Scottish Government sets out implementation plan.

The Scottish Government will learn from its mistakes and put the interests of those making complaints at the heart of its plan to improve the handling of future issues, First Minister Nicola Sturgeon pledged today. 

The First Minister said the Scottish Government’s aim was to “embed a culture where bullying and harassment is not tolerated and where there is trust in how matters will be handled if things go wrong” as she set out a comprehensive plan to respond to three key reports on complaints handling.  

The plan is part of a single formal response to the reports from Laura Dunlop QC; James Hamilton and the Scottish Parliament’s Committee on harassment complaints which covered various aspects of the Scottish Government’s complaints procedure and associated issues. 

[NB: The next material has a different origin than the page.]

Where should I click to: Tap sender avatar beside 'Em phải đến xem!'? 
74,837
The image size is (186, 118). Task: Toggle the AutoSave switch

The new measures confirmed in the plan include:

  • An external, independent procedure to oversee formal complaints about former and current ministers’ behaviour
  • A Propriety and Ethics team to ensure the highest standards of propriety and integrity across the civil service in Scotland
  • Taking action to improve how we use, store and retrieve information and records, learning the lessons from our internal review of information governance

The response confirms the Scottish Government will report progress to parliament by the end of 2021.  This work will continue to be informed by engagement with trade unions and staff, including those with lived experiences of bullying and harassment.

First Minister Nicola Sturgeon said:

“At the heart of the three reports are the complaints from two women who spoke of unacceptable behaviour in the course of performing their duties as civil servants. These complaints could not be ignored. Everyone should be able to expect a respectful and safe working environment. This is both a legal right and core to the values of the organisation.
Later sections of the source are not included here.